A biopsy provides information about the type of cancer cells. This helps doctors choose which treatment is best for you. Not all lung cancers are the same. They have different treatments. 

It’s important for your care team to have this information so they make a care plan just for you.  

There are a few types of lung biopsies. Your doctor will recommend the best biopsy method for you. They can explain why they chose that type of lung biopsy, if you have questions. 

There are a few ways your doctor can do a lung biopsy:

A bronchoscopy (bron-KOS-koh-pee) is one of the most common methods. It lets your doctor look inside your lung airways using a small camera called a bronchoscope (BRON-koh-SKOPE). 

You’ll first get anesthesia (medicine to make you sleep). Your doctor will place the bronchoscope in your mouth or nose. They’ll gently move it through your throat, trachea (windpipe), and airways. They’ll use small tools to remove a tissue sample.

Bronchoscopy is mostly used to reach the growth from the airway, or just outside the airway.  

There are other biopsy methods if the growth is in another area, or it’s not the right size for a bronchoscopy. 

If a bronchoscopy cannot reach the growth, we may recommend a needle biopsy through the chest wall. This procedure is called a transthoracic (tranz- thor-A-sik) needle biopsy. 

You’ll first get anesthesia (medicine to make you sleepy). Your doctor will insert (put) a needle through your skin. It will go right into the spot or growth and remove a small tissue sample. 

Your biopsy will be done by an interventional radiologist (also called an IR doctor). This is a doctor who has special training in doing image-guided procedures. Images include X-rays and CT scans. 

An endobronchial ultrasound (EBUS) uses sound waves to show images of your lung or surrounding lymph nodes. This procedure gives your doctor information about how deep a tumor is in your tissue, or if it has spread.

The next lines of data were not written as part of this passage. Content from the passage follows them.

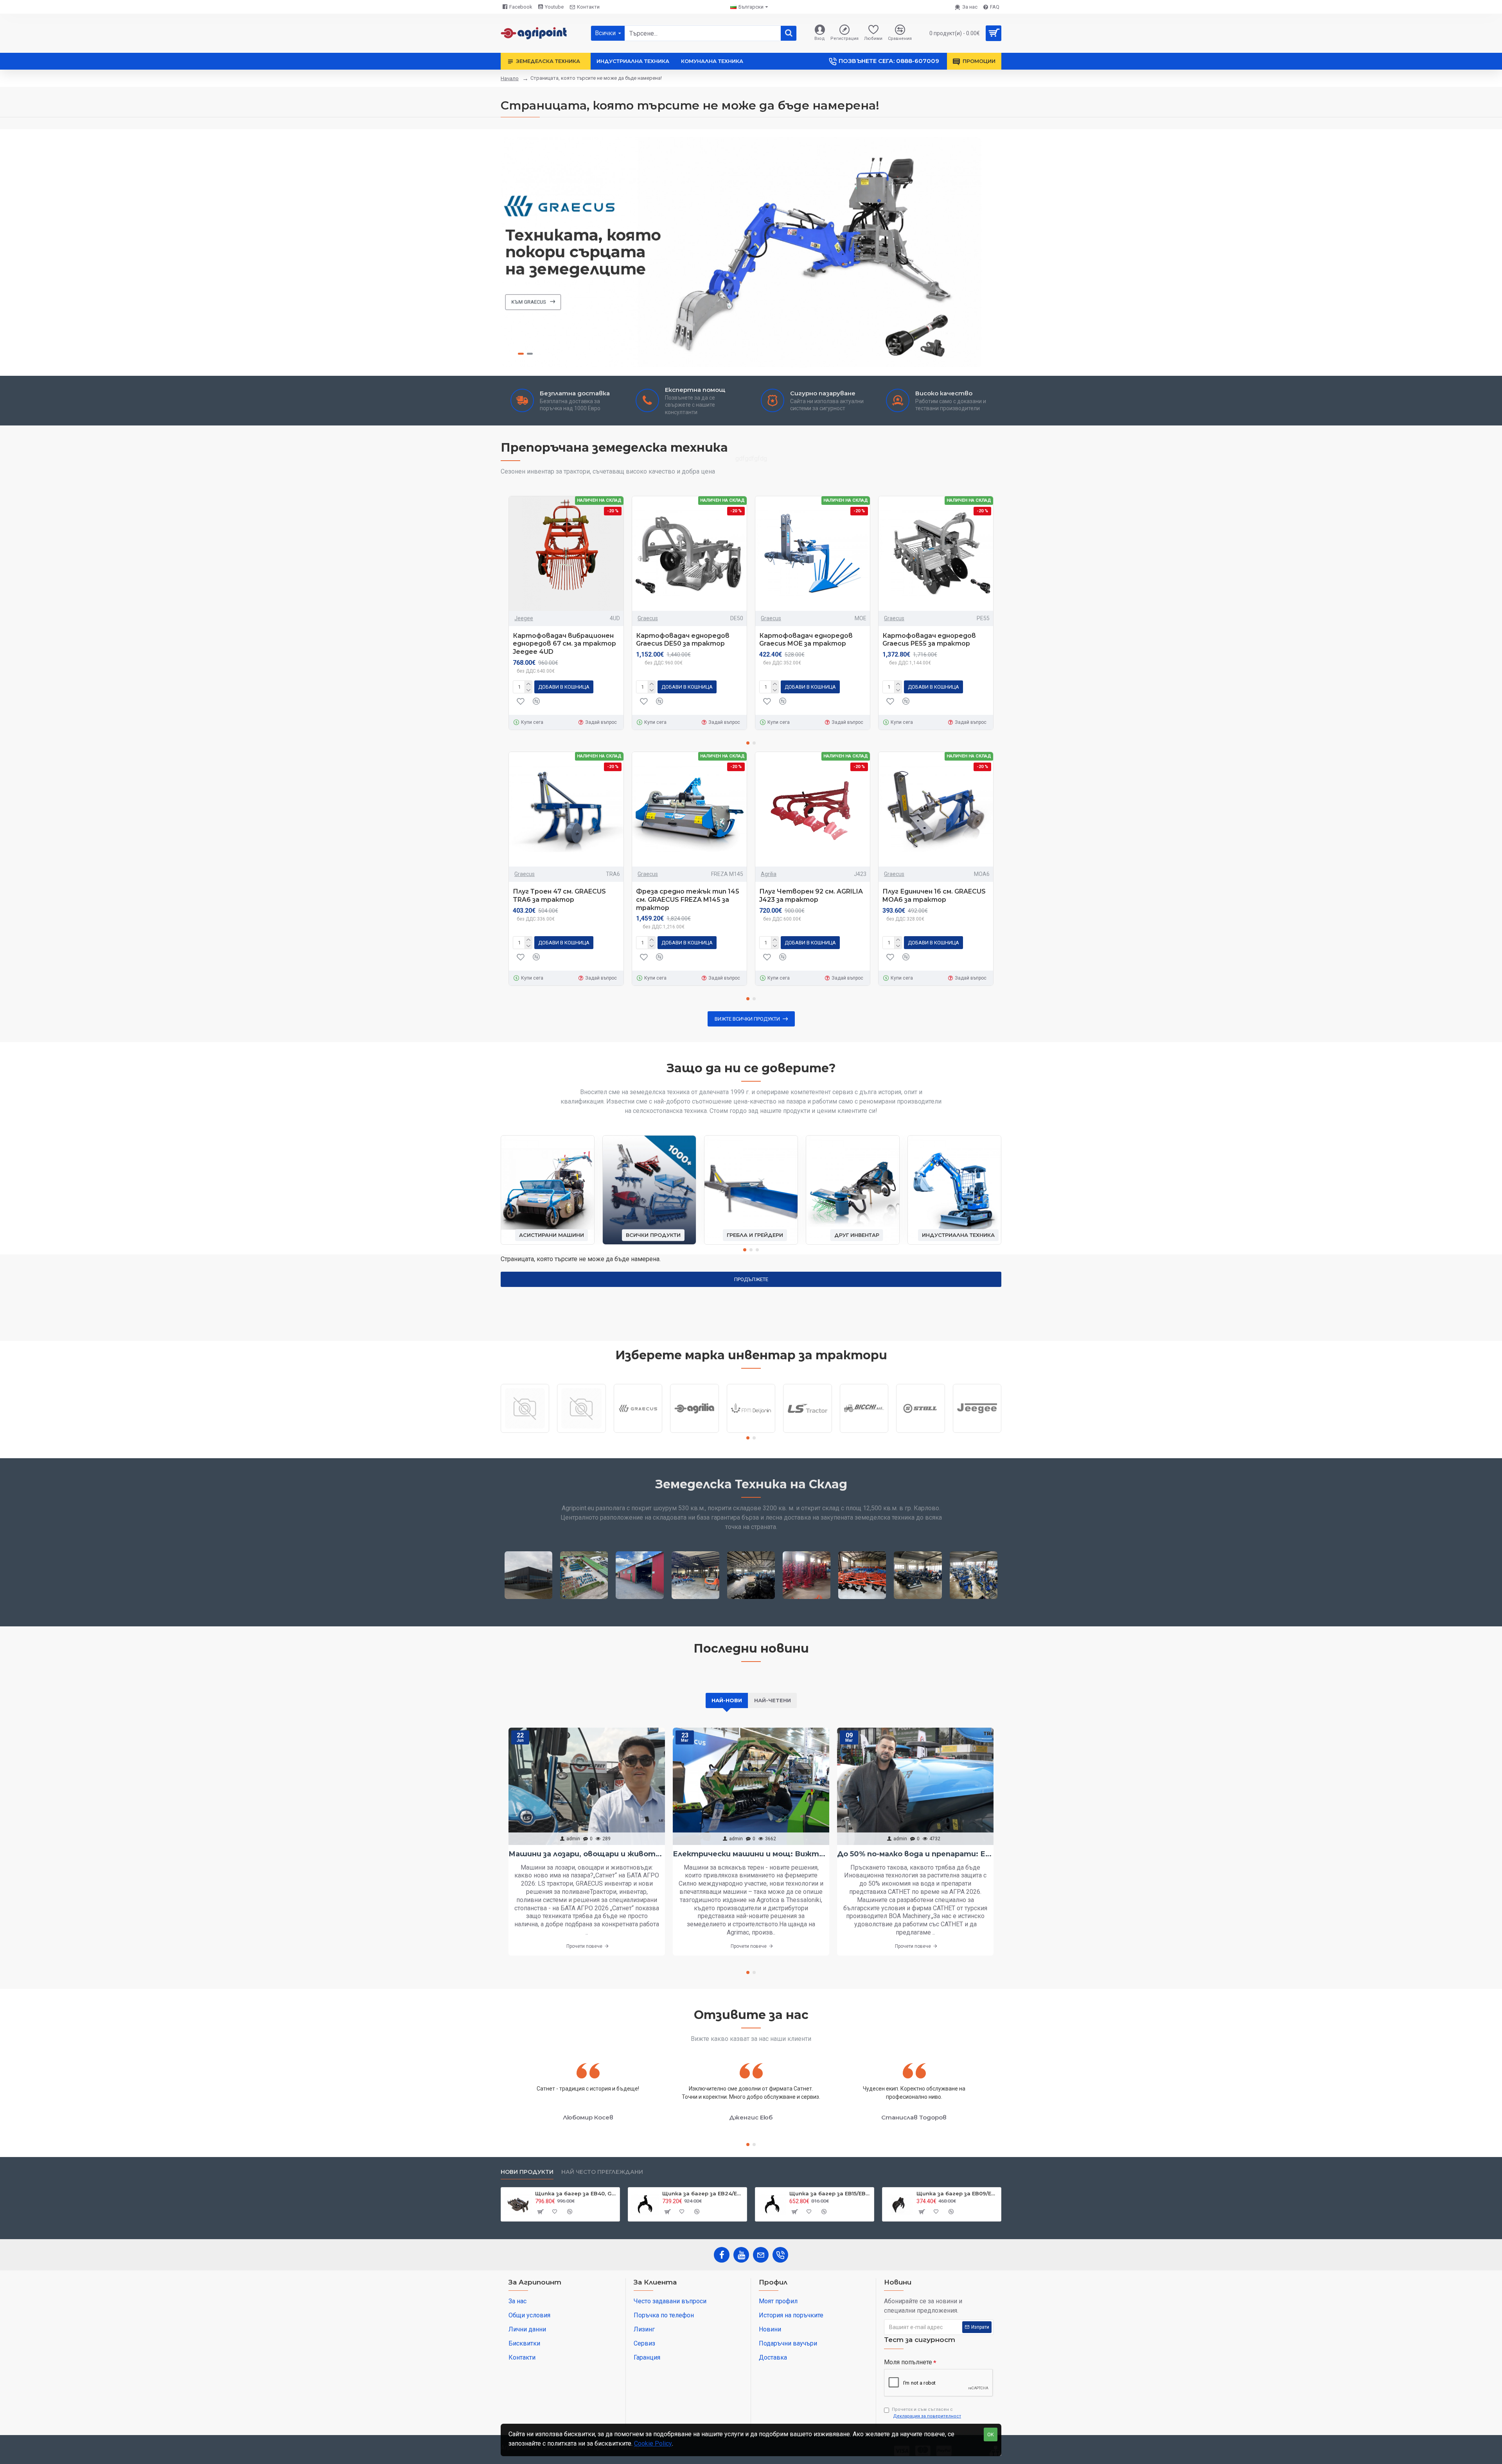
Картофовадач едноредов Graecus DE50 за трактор (682, 640)
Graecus (648, 618)
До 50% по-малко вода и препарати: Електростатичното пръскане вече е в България (915, 1854)
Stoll (920, 1432)
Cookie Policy (653, 2443)
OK (990, 2434)
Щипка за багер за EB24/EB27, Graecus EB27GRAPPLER (703, 2193)
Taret (525, 1432)
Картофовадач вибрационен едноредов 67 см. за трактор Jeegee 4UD (564, 644)
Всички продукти (653, 1235)
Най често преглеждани (602, 2172)
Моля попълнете (908, 2362)
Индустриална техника (958, 1235)
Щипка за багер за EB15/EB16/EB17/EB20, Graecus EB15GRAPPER (830, 2193)
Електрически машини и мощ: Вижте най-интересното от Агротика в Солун (751, 1854)
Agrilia (768, 874)
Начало (510, 78)
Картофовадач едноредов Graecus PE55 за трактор (929, 640)
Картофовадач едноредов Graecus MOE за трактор (806, 640)
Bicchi (864, 1432)
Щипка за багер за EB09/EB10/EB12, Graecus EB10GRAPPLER (957, 2193)
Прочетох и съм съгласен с (926, 2413)
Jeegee (523, 618)
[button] (747, 743)
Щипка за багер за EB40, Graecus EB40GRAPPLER (576, 2193)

During your EBUS biopsy, your doctor uses a small camera with an ultrasound attached to it called a bronchoscope. It’s placed through your mouth into your airways. You doctor uses a needle to take a tissue sample. 

In some cases, you may need surgery to do the biopsy. This happens when the growth’s location or size makes it hard to use other biopsy methods. 

Innovations at MSK

Our experts are always exploring new ways to diagnose lung cancer and find it early when it’s easier to treat. Explore the latest lung cancer news from MSK.

 

Thoracic medical oncologist Dr. Mark Awad, who uses tumor genetic testing for lung cancer.
Featured Article
New Lung Cancer Treatments Aim to Reduce Deaths in 2025 and Beyond

Thoracic medical oncologist Dr. Mark Awad says new treatments for lung cancer include a growing number of targeted therapies and new forms of immunotherapy.

I’ll talk to patients who were diagnosed somewhere else and had genomic testing that only included 3 or 4 genes. That’s not enough. Complete genomic tests help us decide which treatment to select, and in which order we should give them.
Thoracic medical oncologist Dr. Mark Awad

Understanding your lung cancer diagnosis

Learning you have lung cancer can be overwhelming. You’ll hear many medical terms you've never heard before. We’re here to help you understand what they mean and why they matter. 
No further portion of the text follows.